§ Required actions
**A)** In the Barefoot College text, for how long do the women recruited to the college study solar engineering?
**B)** Rewrite the passage of the Barefoot College text starting at "But, it was" and ending at "learned and shared.", putting "solar technology" in place of "solar engineering".
**C)** What jobs does the Barefoot College text list in its quotation about the kinds of work the college has trained people for?

§ Excerpt
__________

Earlier today, NourishingthePlanet wrote a diary The Barefoot College. The title tweaked my interest because of possibilities within that name. Did it concern programs for pregnant college-aged women or a specific poverty-stricken demographic? With the freewheeling dkos diaries --you never know what you get until you open it. It could have been a diary about walking on hot coals.
But, it was a pleasant surprise to find a diary about a college in Tilonia, Rajasthan in India that teaches how to harness solar energy to alleviate poverty and hunger and build stronger communities. Women from around the world are recruited to this small college in India to study solar engineering for six months. Then they return to their homes and villages where they share their skills and knowledge with their community, and everyone can build upon the skills that one person learned and shared.
Anyway, the diary was much too short and contained a few paragraphs --just enough to pique my interest, but not satiate my hunger for knowing more. So, let’s explore a little further on this topic of empowering women to rebuild their communities in a sustainable positive manner.
Barefoot College
This solar engineering college is training women from all over the world --many of whom are grandmothers. The founder says “men are simply too restless and that women are much more likely to take the knowledge back to share with their communities.” The curriculum is a "common language" composed of symbols, signs and colors since these women come from a wide variety of nations across the world.
Barefoot College was established by Sanjit “Bunker” Roy. Bunker Roy was one of Time magazine’s 2010 annual top 100 people who most affect our world and his Barefoot College has trained more than 3 million people for the jobs in their communities that fight poverty: “solar engineers, teachers, midwives, weavers, architects, doctors and more.”
The layout of this college is simple -- it has dirt floors and no chairs. It was “designed to make poor students feel comfortable.”
The Barefoot Campus itself provides visitors with a demonstration of exactly how efficient solar energy can be in rural communities. The electricity for the entire College is solar-generated—women eat three meals a day from stoves that use solar energy and night classes take place thanks to solar-powered lanterns.
The sun provides enough energy in one hour to power everything on this planet for an entire year.

__________

Item position entries
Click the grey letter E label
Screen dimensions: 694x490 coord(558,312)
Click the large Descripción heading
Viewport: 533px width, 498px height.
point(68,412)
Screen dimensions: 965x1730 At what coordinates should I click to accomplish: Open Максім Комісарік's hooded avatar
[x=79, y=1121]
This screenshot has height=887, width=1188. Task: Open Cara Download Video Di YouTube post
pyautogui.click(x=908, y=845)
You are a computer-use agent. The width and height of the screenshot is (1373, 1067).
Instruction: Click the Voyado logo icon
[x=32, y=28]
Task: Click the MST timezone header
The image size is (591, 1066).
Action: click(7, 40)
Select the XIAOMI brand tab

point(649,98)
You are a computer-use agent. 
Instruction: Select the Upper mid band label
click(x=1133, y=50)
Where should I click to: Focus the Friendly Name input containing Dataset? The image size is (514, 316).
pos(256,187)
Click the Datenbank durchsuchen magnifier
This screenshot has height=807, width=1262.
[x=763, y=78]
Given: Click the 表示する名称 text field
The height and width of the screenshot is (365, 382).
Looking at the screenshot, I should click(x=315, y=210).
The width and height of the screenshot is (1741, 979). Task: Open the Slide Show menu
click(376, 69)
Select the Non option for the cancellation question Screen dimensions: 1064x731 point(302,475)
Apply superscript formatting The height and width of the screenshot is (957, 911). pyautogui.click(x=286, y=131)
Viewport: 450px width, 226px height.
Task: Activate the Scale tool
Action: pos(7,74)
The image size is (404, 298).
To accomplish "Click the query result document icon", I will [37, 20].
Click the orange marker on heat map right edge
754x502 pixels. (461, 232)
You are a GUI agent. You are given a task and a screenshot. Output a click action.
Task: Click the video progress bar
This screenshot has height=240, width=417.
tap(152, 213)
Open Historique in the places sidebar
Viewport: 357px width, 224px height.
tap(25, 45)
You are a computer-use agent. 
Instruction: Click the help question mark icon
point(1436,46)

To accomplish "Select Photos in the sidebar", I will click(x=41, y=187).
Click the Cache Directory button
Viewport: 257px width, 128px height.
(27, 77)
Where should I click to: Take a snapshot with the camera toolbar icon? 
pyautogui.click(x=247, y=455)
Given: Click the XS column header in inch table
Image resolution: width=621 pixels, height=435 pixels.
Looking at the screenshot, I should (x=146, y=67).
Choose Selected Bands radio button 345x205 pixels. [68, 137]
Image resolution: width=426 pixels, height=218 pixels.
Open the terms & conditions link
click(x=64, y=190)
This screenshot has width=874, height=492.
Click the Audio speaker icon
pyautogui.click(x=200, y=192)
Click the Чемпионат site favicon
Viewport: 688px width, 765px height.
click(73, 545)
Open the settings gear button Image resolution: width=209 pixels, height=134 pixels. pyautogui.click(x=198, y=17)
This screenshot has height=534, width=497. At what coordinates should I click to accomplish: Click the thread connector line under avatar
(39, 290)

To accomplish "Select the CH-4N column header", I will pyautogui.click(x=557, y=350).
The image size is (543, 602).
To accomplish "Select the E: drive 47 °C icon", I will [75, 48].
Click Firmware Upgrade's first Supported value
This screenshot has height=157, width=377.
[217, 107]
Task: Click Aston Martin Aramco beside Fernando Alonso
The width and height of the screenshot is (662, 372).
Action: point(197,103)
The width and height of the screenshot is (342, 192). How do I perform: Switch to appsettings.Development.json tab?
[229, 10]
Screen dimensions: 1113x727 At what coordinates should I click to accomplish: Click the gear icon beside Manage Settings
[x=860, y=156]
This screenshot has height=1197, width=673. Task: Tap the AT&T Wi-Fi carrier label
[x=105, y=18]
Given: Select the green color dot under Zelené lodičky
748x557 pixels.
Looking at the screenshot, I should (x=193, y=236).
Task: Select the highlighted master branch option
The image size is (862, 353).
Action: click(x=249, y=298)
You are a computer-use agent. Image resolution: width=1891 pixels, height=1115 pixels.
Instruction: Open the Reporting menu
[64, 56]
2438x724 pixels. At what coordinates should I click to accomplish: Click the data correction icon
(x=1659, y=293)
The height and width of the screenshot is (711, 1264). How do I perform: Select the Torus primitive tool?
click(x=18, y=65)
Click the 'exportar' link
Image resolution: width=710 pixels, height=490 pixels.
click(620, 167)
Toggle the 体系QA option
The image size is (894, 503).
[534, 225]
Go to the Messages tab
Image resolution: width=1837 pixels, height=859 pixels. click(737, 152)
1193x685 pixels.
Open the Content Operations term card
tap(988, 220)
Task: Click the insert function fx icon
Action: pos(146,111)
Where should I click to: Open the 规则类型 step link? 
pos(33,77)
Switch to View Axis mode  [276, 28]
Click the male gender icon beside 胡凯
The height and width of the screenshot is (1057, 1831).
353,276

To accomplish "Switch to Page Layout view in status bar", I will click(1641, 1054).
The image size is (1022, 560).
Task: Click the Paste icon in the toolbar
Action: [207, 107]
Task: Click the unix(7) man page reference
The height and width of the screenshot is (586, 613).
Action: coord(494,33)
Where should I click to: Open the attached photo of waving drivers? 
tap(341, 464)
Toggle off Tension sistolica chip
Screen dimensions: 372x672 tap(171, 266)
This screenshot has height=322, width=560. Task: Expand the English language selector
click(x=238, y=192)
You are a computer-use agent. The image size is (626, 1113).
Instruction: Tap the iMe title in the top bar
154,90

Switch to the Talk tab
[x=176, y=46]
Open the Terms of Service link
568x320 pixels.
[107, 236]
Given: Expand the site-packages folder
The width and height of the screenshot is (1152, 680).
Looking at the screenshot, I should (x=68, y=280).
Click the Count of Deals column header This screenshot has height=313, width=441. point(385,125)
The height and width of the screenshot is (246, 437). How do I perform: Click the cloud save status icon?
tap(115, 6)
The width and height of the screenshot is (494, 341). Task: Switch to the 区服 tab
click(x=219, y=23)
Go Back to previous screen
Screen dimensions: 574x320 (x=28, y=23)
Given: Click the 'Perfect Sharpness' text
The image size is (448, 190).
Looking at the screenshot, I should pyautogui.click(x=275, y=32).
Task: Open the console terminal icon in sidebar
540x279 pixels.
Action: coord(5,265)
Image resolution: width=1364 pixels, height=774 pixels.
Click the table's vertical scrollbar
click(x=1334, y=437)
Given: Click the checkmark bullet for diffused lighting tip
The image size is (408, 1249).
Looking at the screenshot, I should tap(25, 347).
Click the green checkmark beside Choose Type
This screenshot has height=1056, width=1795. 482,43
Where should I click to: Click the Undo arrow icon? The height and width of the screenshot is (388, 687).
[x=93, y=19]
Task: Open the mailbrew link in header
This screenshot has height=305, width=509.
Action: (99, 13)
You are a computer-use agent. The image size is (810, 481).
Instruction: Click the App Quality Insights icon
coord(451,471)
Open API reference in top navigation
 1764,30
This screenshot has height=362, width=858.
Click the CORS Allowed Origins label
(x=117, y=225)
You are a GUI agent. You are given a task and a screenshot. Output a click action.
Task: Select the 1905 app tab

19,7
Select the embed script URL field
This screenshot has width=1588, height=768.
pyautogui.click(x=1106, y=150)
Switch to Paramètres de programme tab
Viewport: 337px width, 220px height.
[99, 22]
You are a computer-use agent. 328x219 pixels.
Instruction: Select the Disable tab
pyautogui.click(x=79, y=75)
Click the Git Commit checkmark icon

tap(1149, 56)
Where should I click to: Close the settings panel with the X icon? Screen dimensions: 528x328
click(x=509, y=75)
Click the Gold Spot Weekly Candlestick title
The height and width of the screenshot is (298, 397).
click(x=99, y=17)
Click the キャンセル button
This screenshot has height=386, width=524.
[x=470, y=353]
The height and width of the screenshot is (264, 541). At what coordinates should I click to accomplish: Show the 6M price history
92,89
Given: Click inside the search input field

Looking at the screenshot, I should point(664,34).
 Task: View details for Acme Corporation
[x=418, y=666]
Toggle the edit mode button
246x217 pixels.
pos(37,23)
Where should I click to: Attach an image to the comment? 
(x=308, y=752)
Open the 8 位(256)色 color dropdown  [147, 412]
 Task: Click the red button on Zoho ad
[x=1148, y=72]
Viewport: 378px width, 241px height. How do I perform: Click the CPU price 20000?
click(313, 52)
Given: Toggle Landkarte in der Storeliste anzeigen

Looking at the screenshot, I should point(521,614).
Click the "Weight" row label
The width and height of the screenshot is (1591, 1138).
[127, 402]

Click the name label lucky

__________

§ Task answers
**A)** Six months.

**B)**
But, it was a pleasant surprise to find a diary about a college in Tilonia, Rajasthan in India that teaches how to harness solar energy to alleviate poverty and hunger and build stronger communities. Women from around the world are recruited to this small college in India to study solar technology for six months. Then they return to their homes and villages where they share their skills and knowledge with their community, and everyone can build upon the skills that one person learned and shared.

**C)** Solar engineers, teachers, midwives, weavers, architects, doctors